In the end there is nothing that Jacob has done that has altered God’s disposition, God’s promise. He did not steal it, nor earn it, nor wrestle it from God’s hand. God’s hand has remained open toward Jacob the whole time, this promise was always his, but at some level Jacob didn’t believe it, not until finally, he saw the promise, the very face of God, in the face of his brother, the one who could have strangled him, but embraced him instead.
I have a friend who has two children, a daughter and a son. Back in 2016 there was a certain presidential election that you may recall that ended up pitting a lot of us against one another and even divided families, including some of yours. I remember my friend telling me that his son found out they voted for different candidates and his son was so disappointed in his father that he stopped all communication with him and moved to another country.
For months, years, they never spoke.
We were together on a spiritual formation retreat not long after where lay people were invited to preach and he preached on this text, the version Jesus tells that points back to this story in Genesis. You could tell he was grieved by the whole situation, how much he longed for reconciliation. The kind of reconciliation he knew he had with God, he wanted it to be made flesh in his own family.
And so he prayed. Toward the end of our week together there was a service for healing. There were stations around the chapel where we could go to ask for annointing with oil, and prayers for healing. I remember hearing him weep as he made his request. I caught a glimpse of the moment when he was anointed with oil, marked with the sign of the cross.
As we left to go home I asked him how he was feeling. He said the Lord had spoken to him and said “It will all be better in the end. If it’s not better, it’s not the end.”
I’ve prayed for his family ever since. Just a few weeks ago he and I met up for coffee and I asked what news of his son. He smiled. He said, it started with emails and phone calls on my birthday. From there it grew. Eventually he came home, and now we talk about once a week. It’s a miracle.
My friends, my brothers and sisters, family of God, guess what? The promises we dole out here Sunday after Sunday in water, word, bread, and wine, our persistent proclamation of the promise of the forgiveness of sin and the resurrection of the dead, you do not have to steal them, you can’t. You do not have to earn them, you won’t. You do not have to wrestle them from the hand of a tight fisted God. You can try if you want to! With you all night God is willing to stay and wrestle til the break of day, even to the cross he was willing to go if need be, to the cross and beyond it.
But in the end, as dawn breaks, your forgiveness, our reconciliation, these blessings, they are no more available after our wrestling than they were when we were knit together in our mother’s womb. They are a promise from God which in the end nothing, not even family estrangement will be able to resist.

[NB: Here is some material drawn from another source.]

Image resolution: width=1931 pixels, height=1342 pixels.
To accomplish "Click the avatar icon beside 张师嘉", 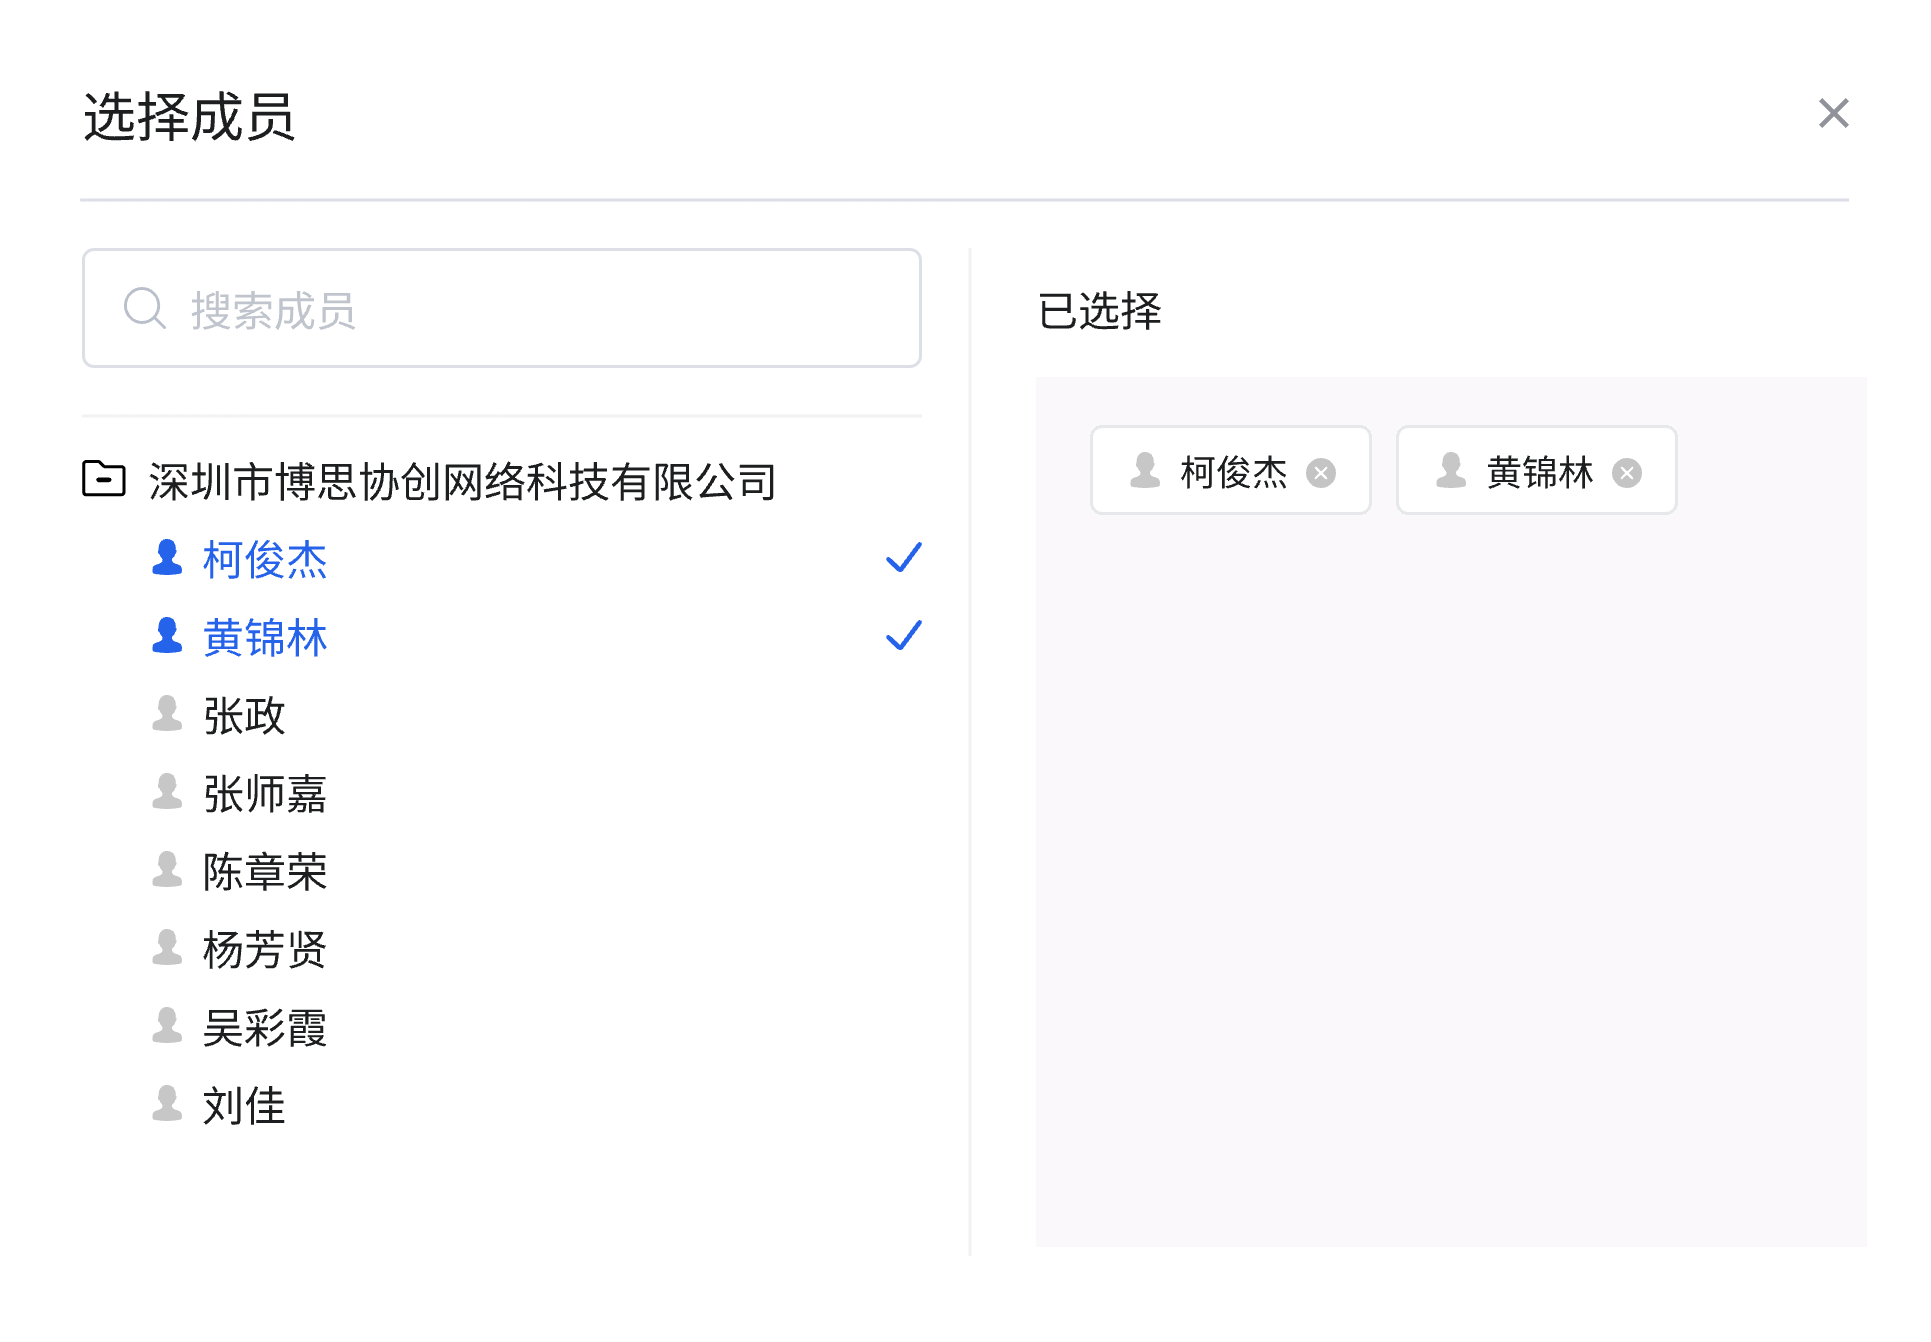I will click(x=167, y=793).
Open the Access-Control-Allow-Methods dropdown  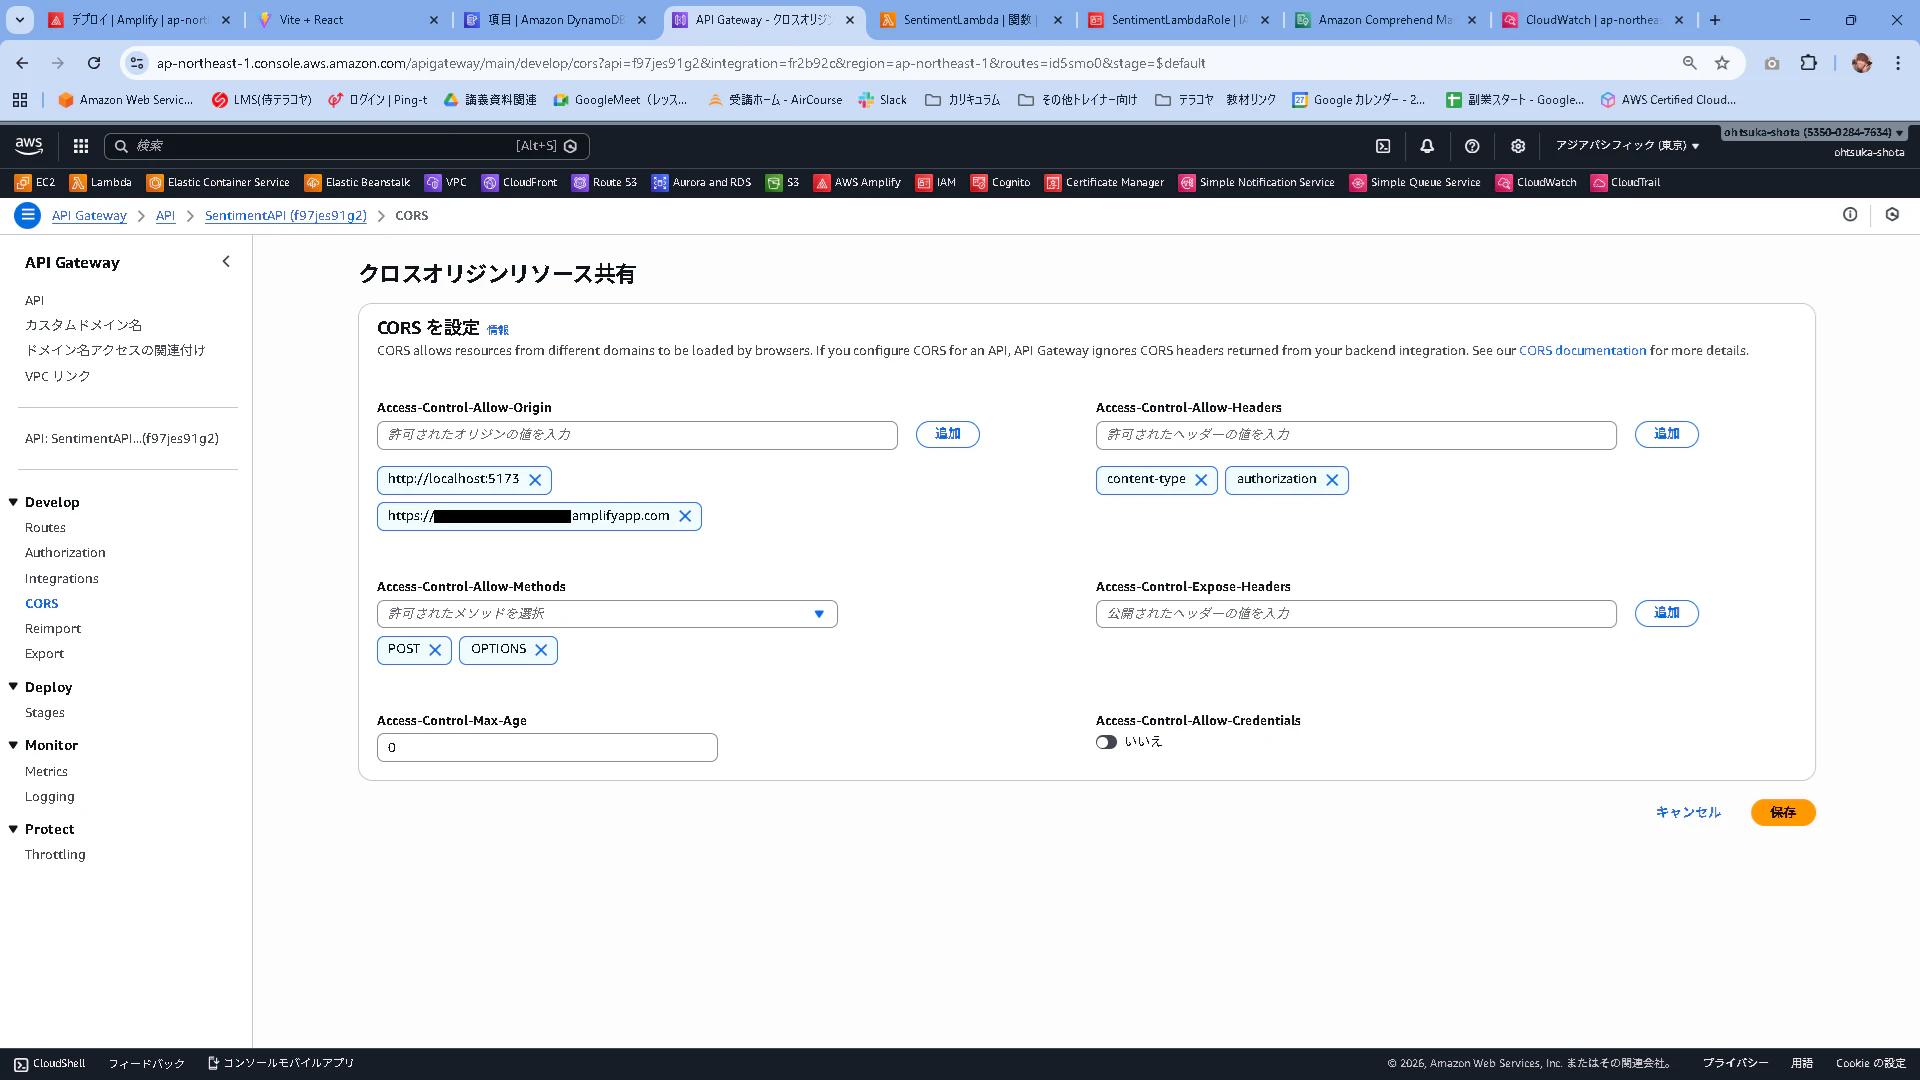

Perhaps in your life or in this season you have been wrestling with God or with someone else, on the ground, shirtless and sweaty in body or in spirit. If so, hear the Good News in the voice of my mother “Kids, it’s time to quit wrestling. Dinner’s ready.” Or perhaps in the words of the Father from Jesus’ version of the story, “My child, I have been with you the whole time and all that I have is yours. Dinner’s ready. It’s time to come to the table.”
This is not my table, this is not Grace UMC’s table. This is God’s table. The table that, even though we may wrestle with it, remains open to one and all by the grace of God revealed in scripture, made flesh in Jesus Christ, broken and poured out for you this day.